Task: Revise the entries between the line holding "What are the" and the line holding "I want to click on message", inclusive, changing "input field" to "text box" and keeping everything else the same. Give back only those lines.

Dataset extract:
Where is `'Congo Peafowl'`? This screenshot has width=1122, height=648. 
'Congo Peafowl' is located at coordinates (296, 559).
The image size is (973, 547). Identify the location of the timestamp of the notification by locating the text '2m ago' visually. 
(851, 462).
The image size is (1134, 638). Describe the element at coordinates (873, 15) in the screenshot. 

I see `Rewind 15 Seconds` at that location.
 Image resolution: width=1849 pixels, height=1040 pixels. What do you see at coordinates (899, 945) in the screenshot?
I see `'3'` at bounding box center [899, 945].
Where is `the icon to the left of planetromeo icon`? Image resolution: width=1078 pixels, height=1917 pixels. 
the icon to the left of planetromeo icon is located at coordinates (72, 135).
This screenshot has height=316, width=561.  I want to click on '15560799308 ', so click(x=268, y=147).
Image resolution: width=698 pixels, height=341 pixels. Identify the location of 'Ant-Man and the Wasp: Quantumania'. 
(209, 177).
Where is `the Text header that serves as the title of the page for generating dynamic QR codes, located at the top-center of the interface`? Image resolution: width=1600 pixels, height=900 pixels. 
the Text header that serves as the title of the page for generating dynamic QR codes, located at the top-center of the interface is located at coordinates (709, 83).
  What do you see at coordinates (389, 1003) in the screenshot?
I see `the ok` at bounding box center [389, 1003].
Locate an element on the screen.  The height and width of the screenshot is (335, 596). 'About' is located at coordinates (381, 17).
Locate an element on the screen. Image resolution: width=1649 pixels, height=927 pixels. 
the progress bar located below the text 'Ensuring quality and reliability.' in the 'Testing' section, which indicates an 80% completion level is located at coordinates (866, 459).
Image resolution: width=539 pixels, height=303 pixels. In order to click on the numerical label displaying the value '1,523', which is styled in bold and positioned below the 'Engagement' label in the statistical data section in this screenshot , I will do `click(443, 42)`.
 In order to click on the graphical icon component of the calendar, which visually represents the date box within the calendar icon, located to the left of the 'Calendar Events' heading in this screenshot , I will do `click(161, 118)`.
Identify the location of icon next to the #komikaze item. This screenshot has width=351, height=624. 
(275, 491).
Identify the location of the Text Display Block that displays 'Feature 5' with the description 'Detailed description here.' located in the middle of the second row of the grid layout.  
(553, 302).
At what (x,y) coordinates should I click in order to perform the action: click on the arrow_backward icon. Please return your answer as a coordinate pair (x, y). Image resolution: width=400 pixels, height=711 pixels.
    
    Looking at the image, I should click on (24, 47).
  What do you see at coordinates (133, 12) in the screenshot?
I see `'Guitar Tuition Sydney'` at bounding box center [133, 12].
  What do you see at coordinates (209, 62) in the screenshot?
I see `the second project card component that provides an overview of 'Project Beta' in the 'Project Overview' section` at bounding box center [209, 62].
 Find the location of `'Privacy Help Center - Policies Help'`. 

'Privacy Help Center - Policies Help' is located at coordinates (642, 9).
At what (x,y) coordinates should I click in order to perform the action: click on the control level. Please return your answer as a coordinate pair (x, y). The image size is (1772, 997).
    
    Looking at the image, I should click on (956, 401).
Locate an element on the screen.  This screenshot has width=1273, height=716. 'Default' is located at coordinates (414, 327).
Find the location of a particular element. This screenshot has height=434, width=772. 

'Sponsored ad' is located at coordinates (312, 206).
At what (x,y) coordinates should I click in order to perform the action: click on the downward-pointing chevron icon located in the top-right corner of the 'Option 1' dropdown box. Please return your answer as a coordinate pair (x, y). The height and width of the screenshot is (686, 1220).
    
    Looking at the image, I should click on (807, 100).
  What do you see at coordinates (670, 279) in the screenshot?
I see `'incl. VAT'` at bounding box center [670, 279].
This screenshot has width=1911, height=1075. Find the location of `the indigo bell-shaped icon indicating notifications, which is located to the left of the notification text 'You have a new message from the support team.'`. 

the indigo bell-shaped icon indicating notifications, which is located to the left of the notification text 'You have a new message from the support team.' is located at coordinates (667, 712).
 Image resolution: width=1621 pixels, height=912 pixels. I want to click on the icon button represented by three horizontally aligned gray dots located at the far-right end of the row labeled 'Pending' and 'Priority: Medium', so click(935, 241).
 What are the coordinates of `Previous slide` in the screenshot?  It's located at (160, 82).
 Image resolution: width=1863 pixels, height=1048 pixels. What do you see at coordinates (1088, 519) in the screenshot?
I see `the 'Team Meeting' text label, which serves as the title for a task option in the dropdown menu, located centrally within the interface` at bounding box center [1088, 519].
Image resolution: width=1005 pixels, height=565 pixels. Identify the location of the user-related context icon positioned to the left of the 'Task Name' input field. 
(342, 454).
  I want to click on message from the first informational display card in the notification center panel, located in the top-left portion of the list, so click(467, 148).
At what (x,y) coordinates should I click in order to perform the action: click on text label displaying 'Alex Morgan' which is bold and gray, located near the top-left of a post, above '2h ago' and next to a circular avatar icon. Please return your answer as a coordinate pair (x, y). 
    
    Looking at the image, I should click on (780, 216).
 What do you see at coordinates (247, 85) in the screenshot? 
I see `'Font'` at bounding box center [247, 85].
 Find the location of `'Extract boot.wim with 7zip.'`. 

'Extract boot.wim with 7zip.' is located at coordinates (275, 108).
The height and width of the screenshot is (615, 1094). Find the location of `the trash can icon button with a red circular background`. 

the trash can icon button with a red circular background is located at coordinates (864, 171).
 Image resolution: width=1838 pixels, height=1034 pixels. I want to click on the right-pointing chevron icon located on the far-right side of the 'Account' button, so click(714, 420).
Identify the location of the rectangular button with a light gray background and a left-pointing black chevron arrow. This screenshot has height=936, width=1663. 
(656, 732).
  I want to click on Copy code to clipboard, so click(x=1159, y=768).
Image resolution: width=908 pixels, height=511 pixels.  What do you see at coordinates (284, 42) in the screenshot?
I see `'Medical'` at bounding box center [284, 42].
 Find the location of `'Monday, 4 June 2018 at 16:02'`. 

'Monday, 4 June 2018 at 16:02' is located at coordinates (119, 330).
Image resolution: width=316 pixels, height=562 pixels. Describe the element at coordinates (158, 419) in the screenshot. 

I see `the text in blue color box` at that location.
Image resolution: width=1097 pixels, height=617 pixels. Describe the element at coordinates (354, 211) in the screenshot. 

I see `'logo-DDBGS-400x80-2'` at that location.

Task output:
 What are the coordinates of `Previous slide` in the screenshot?  It's located at (160, 82).
 Image resolution: width=1863 pixels, height=1048 pixels. What do you see at coordinates (1088, 519) in the screenshot?
I see `the 'Team Meeting' text label, which serves as the title for a task option in the dropdown menu, located centrally within the interface` at bounding box center [1088, 519].
Image resolution: width=1005 pixels, height=565 pixels. Identify the location of the user-related context icon positioned to the left of the 'Task Name' text box. 
(342, 454).
  I want to click on message from the first informational display card in the notification center panel, located in the top-left portion of the list, so click(467, 148).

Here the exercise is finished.